Because the fish accelerates upward, the tension force must be greater in magnitude than the gravitational force acting on the fish. 15 • If you gently set a fancy plate on the table, it will not break. However if you drop it from a height, it might very well break. Discuss the forces that act on the plate (as it contacts the table) in both these situations. What is different about the second situation that causes the plate to break? Determine the Concept When the plate is sitting on the floor, the normal force Fn acting upward on it is exerted by the floor and is the same size as the gravitational force Fg on the plate.

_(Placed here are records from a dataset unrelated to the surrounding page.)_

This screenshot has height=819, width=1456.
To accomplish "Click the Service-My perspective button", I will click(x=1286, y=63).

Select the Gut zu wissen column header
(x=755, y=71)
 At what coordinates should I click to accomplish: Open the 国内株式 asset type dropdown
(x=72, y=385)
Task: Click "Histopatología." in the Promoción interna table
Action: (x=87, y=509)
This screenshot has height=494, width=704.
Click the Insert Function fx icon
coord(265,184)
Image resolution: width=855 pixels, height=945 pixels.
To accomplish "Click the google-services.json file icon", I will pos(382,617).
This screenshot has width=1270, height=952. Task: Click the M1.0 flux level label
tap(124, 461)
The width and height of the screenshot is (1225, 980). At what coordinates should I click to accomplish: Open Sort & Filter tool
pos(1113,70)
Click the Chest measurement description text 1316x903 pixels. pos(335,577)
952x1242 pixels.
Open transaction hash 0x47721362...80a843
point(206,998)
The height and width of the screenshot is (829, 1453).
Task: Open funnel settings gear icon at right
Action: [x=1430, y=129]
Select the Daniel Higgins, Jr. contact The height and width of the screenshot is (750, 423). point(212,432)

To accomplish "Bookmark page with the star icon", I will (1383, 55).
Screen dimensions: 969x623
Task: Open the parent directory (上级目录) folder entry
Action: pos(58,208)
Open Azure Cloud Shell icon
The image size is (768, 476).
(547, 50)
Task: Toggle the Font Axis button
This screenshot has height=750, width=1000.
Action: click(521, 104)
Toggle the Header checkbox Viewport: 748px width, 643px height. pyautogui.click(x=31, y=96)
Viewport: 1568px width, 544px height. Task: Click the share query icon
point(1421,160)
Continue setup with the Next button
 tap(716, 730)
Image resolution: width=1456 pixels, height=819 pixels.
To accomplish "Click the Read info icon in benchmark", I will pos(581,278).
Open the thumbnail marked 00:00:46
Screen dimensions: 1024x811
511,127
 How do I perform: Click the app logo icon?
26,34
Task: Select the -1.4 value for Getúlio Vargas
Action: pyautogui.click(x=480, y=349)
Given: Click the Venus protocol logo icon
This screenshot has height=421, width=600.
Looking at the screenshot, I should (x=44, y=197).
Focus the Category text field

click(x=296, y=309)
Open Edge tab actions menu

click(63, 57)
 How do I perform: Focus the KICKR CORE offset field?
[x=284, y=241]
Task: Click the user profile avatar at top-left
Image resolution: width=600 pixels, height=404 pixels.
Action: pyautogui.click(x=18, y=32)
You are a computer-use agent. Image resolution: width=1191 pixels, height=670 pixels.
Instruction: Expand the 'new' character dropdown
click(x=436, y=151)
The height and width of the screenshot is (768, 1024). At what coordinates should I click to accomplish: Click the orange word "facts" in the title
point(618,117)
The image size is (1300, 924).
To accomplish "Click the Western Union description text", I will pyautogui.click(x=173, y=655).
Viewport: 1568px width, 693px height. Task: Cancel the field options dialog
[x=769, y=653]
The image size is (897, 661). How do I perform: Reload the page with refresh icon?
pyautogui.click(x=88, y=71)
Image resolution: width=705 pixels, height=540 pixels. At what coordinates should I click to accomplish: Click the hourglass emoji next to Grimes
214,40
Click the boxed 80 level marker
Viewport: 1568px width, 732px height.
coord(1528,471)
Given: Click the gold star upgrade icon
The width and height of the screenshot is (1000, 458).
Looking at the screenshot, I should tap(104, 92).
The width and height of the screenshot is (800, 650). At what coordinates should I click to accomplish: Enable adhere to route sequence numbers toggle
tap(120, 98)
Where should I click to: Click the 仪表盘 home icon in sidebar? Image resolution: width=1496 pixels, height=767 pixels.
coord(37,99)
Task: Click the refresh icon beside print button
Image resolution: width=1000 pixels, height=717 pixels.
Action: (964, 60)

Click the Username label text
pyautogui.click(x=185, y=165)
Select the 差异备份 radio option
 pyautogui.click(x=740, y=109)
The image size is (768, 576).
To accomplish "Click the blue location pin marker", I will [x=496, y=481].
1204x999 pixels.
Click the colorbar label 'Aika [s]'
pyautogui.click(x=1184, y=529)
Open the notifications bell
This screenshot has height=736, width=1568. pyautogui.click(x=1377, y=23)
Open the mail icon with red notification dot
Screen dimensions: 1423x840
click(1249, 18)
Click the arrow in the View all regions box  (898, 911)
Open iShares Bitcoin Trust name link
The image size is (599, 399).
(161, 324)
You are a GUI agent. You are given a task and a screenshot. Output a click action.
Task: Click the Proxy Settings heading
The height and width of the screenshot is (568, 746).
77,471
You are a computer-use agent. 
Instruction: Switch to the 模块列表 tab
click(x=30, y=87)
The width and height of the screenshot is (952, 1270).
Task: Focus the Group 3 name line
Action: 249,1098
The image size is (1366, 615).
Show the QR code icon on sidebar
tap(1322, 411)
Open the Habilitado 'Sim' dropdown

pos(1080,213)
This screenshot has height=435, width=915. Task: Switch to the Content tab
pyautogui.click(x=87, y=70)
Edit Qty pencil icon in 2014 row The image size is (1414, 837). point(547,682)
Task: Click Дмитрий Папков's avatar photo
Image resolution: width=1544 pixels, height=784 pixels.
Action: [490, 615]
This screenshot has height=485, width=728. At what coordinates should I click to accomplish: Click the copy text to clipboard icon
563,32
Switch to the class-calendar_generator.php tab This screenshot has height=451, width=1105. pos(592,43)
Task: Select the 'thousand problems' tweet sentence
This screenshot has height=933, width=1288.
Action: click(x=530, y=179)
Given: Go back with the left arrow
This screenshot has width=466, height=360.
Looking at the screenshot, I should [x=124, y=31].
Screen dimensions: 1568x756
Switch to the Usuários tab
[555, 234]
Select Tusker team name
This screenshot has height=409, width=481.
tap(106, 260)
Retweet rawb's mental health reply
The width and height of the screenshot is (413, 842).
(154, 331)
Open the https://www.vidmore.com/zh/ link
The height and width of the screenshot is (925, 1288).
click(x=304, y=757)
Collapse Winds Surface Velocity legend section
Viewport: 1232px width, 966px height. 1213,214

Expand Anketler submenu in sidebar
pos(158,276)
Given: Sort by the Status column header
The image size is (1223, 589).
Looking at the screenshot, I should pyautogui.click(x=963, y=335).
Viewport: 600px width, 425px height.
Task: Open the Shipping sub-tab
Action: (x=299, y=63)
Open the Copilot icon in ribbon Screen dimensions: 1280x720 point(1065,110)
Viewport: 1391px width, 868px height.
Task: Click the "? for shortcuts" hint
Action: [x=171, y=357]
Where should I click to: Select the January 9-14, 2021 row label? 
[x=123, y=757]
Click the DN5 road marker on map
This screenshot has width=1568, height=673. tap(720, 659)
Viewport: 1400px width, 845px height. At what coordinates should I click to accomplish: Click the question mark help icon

Hence, the plate does not accelerate. However, to slow the plate down as it hits the floor requires that Fn > Fg (or Fn >> Fg if the floor is hard and the plate slows quickly). A large normal force exerted on delicate china can easily break it. 16 •• For each of the following forces, give what produces it, what object it acts on, its direction, and the reaction force. (a) The force you exert on your briefcase to hold it at rest vertically. (b) The normal force on the soles of your feet as you stand barefooted on a horizontal wood floor. (c) The gravitational force on you as you stand on a horizontal floor. (d) The horizontal force exerted on a baseball by a bat as the ball is hit straight up the middle towards center field for a single. Determine the Concept (a) The force you exert on your briefcase to hold it at rest vertically.

You produce this force. It acts on the briefcase. It acts upward. The reaction force is the force the briefcase exerts on your hand.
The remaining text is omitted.